Il folclore non inganni, è uno scudetto poco napoletano proprio come De Laurentiis (Repubblica)

Alla faccia dei pregiudizi sull’incapacità di fare impresa a Napoli. Uno scudetto frutto di programmazione, organizzazione, e che sfugge a tutti i cliché

de laurentiis napoli ordine Garcia

Napoli 16/03/2023 - comitato di ordine e sicurezza pubblica / foto Image nella foto: Aurelio De Laurentiis

Su Repubblica un’analisi che fotografa perfettamente i motivi che hanno portato allo scudetto del Napoli. Lo firma Emilio Marrese. Il titolo è tutto un programma:

Napoli, per lo scudetto non serve la mano di Dio. Il miracolo è nel bilancio

Il carnevale della napoletanità lungamente pregustato e preparato rischia di coprire una nuova verità assordante ed eversiva. Un fatto storico sensazionale senza precedenti che Napoli dovrebbe essere orgogliosa di rivendicare ad alta voce, ben sopra il frastuono della retorica tra petardi, caccavelle e putipù: per la prima volta in quarant’anni di calcio moderno, infatti, vince lo scudetto una società attenta ai conti senza firmare cambiali da bancarotta ma addirittura guadagnandoci almeno una cinquantina di milioni. E senza avere le spalle coperte da un colosso industriale, una multinazionale, un fondo internazionale, un magnate o un mecenate.
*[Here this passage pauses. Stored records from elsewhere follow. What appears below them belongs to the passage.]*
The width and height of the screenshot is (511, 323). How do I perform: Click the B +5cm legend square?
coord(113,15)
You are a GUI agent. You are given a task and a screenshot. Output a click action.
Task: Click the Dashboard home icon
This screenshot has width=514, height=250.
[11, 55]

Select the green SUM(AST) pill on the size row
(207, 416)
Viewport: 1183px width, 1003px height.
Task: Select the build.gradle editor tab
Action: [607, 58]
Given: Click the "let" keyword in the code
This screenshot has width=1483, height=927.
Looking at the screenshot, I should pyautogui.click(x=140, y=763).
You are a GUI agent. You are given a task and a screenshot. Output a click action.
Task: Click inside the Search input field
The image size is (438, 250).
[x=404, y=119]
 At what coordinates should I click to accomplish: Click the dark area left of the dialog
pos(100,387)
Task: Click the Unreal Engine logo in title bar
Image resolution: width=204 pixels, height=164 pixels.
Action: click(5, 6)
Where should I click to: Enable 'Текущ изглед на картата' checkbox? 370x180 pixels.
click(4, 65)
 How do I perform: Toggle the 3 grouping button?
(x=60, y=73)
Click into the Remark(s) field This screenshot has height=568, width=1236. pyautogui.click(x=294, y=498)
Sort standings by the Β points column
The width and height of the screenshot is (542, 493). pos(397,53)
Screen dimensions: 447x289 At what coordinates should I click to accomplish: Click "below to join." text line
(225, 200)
Altro che folclore: questo è il primo scudetto in attivo, il primo scudetto “sostenibile” — frutto maturo di programmazione, organizzazione, serietà, lucidità e perseveranza, anche sul campo — in un sistema calcio ormai insostenibile, perennemente sull’orlo del crac. Ed è successo proprio a Napoli, nell’immaginario collettivo capitale dell’improvvisazione e dell’arte di arrangiarsi, alla faccia di tutti gli stereotipi e i pregiudizi sull’incapacità endemica di fare impresa da quelle parti. Dove cantano le cicale, si è imposta la strategia della formica. È uno scudetto adulto nella città bambina. 

Il terzo scudetto del Napoli, a 33 anni dall’ultimo, è radicalmente diverso dai precedenti, diversamente rivoluzionario. Non c’è un Masaniello che solleva il popolo, né il sangue sciolto di San Gennaro. ’O miracolo stavolta è quello del bilancio. Non ha nulla di mistico, scriteriato, geniale, eccezionale come negli anni Ottanta quando il Napoli dovette arruolare il giocatore al tempo più forte del mondo.

È uno scudetto — si può osare? — poco “napoletano”, se intendiamo ovviamente solo l’accezione dispregiativa dell’aggettivo cara ai tanti detrattori della caricatura del partenopeo furbetto, teatrale, cialtrone, passionale, indolente, lavativo, inaffidabile. Ma tanto fantasioso. È uno scudetto che sfugge felicemente alla dittatura di quel luogocomunismo che incatena i napoletani ai soliti cliché, da loro stessi — venditori ambulanti ma anche intellettuali opinion maker — alimentati per rifilare al turista (o al lettore) l’immagine che si aspetta. Così com’è poco napoletano l’intemperante Adl, nel ruolo di impresario mangiafuoco, produttore del kolossal, figura patriarcale più che paterna (come i vari Moratti o Mantovani), senza core anche nel liquidare gli idoli della piazza, refrattario a qualsiasi romanticismo.